If you haven't already read the article that the link above takes you to (and again, if you have, thanks!), it's an interview I got to do with Patrick Burke of the You Can Play project this past weekend.

I really like writing stories about the Lightning's impact on the community outside of the rink. It's why I always devote coverage to the Community Heroes program in the game notes of the home game re-caps, which is my primary responsibility for the site. So when Cassie, one of the associate editors, mentioned this opportunity was available, I jumped on it. Aggressively. More aggressively than I normally would have. In fact if one of the other writers had said they wanted it, I would have argued. I might have even begged, pleaded, kicked and screamed until I got my way. And here's the reason why...

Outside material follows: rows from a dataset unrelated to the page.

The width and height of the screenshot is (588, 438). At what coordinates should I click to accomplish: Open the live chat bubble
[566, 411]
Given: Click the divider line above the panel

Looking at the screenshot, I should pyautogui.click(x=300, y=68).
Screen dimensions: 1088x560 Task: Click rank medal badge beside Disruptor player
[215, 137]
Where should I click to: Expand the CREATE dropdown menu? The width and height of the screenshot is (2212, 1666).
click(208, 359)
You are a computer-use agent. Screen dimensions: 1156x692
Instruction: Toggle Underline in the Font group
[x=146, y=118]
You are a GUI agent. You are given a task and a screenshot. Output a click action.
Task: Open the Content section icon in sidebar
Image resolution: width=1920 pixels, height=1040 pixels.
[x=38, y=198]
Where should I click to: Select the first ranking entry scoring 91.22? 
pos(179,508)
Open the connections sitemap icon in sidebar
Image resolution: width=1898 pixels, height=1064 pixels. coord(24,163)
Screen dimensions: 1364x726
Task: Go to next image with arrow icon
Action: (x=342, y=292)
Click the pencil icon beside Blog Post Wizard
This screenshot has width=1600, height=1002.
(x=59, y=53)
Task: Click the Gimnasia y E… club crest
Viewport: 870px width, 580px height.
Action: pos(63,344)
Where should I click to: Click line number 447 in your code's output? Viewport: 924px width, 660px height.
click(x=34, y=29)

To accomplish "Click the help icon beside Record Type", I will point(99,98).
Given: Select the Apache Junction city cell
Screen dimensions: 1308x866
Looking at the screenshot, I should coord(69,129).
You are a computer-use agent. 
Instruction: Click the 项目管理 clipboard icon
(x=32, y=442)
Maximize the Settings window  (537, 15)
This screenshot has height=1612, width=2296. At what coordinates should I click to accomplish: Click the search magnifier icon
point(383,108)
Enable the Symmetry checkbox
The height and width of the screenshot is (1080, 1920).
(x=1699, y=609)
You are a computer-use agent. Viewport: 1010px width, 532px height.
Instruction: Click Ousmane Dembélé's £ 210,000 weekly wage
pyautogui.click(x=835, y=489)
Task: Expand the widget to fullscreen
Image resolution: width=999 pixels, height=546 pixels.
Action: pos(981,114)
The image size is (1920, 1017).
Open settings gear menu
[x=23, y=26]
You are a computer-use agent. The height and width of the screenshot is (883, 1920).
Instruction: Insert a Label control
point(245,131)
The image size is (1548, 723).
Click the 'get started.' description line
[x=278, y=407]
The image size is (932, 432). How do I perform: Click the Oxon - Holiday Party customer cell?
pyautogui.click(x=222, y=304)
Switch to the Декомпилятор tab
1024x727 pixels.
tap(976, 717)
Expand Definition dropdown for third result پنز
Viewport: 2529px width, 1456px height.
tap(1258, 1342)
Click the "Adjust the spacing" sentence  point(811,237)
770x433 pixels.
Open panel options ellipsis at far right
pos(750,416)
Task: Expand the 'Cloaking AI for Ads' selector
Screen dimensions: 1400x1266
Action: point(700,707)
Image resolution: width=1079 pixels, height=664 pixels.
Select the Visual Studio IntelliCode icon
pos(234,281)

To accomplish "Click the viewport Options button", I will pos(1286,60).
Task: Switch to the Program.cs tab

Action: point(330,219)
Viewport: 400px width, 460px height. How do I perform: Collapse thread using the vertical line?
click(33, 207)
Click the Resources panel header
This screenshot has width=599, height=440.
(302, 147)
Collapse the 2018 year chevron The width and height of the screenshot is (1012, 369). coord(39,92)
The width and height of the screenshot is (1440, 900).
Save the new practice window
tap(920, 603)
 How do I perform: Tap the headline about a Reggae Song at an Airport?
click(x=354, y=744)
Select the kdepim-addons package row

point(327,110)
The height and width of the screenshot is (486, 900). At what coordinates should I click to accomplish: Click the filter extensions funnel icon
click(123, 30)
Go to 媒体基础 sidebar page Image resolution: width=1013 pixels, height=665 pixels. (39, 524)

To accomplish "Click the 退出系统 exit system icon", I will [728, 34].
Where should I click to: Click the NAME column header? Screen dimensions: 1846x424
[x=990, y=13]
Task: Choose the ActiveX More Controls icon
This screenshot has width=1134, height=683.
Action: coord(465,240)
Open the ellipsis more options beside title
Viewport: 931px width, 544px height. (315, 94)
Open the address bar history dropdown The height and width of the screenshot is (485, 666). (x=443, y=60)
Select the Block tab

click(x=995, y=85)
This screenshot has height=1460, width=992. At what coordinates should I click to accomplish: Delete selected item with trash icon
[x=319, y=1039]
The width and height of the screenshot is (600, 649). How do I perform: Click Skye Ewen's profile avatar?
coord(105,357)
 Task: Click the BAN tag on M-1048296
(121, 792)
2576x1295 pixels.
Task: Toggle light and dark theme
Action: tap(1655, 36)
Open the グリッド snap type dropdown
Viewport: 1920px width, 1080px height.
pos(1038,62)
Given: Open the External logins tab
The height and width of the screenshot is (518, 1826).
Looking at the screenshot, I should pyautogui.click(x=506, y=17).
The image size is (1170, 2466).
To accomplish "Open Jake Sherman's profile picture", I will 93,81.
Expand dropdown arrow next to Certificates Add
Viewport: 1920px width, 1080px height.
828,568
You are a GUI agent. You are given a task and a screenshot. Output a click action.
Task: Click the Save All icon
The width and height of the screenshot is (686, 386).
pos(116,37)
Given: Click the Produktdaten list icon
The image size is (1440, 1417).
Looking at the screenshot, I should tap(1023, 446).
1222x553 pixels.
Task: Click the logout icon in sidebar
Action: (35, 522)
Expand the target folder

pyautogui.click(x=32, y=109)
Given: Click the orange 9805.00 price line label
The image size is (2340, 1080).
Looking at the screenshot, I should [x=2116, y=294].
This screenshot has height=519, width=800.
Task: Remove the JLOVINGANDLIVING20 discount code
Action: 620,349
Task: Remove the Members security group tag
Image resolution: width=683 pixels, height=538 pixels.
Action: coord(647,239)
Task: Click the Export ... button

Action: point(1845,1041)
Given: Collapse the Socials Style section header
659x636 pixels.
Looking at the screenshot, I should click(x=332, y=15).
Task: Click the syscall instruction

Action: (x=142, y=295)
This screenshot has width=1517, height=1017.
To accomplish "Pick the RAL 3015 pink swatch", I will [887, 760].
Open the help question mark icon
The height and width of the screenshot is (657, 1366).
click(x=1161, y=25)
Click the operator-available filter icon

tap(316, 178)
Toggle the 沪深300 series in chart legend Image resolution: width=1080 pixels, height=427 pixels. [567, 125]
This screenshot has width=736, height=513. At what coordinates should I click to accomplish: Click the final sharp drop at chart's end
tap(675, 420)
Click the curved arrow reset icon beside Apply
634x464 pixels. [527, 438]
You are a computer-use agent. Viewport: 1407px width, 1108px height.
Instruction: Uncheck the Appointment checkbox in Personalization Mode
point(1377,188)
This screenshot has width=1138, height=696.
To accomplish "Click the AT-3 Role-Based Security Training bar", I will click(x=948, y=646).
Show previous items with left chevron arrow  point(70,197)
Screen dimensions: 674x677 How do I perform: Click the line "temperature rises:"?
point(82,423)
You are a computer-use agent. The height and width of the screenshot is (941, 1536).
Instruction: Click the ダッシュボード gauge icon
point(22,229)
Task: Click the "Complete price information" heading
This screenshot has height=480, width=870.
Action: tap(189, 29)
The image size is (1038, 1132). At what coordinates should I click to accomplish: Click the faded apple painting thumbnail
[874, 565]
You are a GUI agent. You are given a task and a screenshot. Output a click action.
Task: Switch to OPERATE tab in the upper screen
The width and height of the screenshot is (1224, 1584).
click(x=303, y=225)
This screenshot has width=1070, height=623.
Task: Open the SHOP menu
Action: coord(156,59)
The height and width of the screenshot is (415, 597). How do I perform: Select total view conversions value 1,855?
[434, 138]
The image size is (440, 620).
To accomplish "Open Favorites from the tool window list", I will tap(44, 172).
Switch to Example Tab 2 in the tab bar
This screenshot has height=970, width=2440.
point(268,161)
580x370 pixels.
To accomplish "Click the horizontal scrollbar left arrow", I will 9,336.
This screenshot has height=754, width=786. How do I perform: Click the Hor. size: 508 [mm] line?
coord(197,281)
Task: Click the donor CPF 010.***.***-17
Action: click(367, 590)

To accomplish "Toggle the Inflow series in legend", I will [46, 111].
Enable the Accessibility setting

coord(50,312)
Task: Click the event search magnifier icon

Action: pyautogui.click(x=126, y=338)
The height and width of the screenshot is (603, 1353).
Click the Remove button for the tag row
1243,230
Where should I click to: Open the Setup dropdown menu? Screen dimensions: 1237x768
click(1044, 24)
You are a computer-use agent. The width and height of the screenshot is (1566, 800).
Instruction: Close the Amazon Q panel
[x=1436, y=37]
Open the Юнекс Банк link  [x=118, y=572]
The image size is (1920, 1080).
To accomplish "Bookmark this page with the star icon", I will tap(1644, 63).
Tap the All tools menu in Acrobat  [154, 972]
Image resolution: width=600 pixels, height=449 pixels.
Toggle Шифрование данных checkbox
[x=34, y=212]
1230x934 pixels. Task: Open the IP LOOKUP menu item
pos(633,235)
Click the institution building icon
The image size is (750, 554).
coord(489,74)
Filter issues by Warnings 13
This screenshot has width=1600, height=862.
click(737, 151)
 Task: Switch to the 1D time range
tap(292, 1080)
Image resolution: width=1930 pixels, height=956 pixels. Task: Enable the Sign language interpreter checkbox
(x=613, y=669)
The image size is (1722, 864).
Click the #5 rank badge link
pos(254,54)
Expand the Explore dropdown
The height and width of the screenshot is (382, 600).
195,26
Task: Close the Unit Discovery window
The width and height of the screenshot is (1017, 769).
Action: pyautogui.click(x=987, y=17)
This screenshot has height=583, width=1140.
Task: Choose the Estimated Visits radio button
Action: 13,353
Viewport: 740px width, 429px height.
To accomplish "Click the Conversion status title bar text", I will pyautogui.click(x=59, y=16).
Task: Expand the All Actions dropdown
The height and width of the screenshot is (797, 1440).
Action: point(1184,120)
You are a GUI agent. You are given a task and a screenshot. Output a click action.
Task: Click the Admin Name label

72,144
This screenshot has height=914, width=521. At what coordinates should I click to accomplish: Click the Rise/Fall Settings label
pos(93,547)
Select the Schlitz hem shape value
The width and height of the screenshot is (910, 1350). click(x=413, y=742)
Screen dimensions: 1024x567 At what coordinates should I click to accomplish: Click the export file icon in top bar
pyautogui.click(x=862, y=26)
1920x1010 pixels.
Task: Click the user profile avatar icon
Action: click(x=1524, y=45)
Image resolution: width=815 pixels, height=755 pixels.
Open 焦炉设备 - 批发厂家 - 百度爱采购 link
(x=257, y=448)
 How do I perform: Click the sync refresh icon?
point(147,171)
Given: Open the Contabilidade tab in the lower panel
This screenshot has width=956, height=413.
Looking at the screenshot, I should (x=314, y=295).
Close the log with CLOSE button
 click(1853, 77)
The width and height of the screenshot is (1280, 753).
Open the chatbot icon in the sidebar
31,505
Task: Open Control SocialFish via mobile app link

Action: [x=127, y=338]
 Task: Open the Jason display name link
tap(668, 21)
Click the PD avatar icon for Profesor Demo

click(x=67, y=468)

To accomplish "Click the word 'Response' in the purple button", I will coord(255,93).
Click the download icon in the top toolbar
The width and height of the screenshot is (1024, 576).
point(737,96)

Recently, someone came out to me. Now, I have known lots of gay people over the years, friends and acquaintances, but this was a new experience for me. Obviously this person trusted me a great deal and it was a pretty heavy moment (I sort of knew what was going on, but until someone comes out and tells you, you don't know know). I can't say much more about it of respect for this person's privacy but for this particular interview opportunity to come along exactly when it did, well, I thought it was an opportunity to do something good. And being as I am generally a bad person; very, very lazy, incredibly shallow and self-centered, not terribly bright and completely irresponsible (as of this minute, I have absolutely no idea how much money is in my checking account), leaving any real care and keeping of another human being to me is probably not a good idea. Usually, managing to feed and dress myself four days out of five constitutes a pretty successful week. 
What I'm saying is that I felt a personal connection to the subject matter of this particular article. It's my hope that writing about it will give help and hope to people who need it. I appreciate both the fact that it came along when it did, that Raw Charge gives me a forum to spread the message and that my colleagues let me have it. I work with some pretty great people.

Anyway, thanks for reading this, thanks for checking the interview out and let's all do each other a favor and make more of an effort to look for simple answers to the simple problems.


1 comment:

Unknown said...

AWESOME!!! You Rock! And also you have made me think before I speak...being raised in the south that is not a trait you are taught!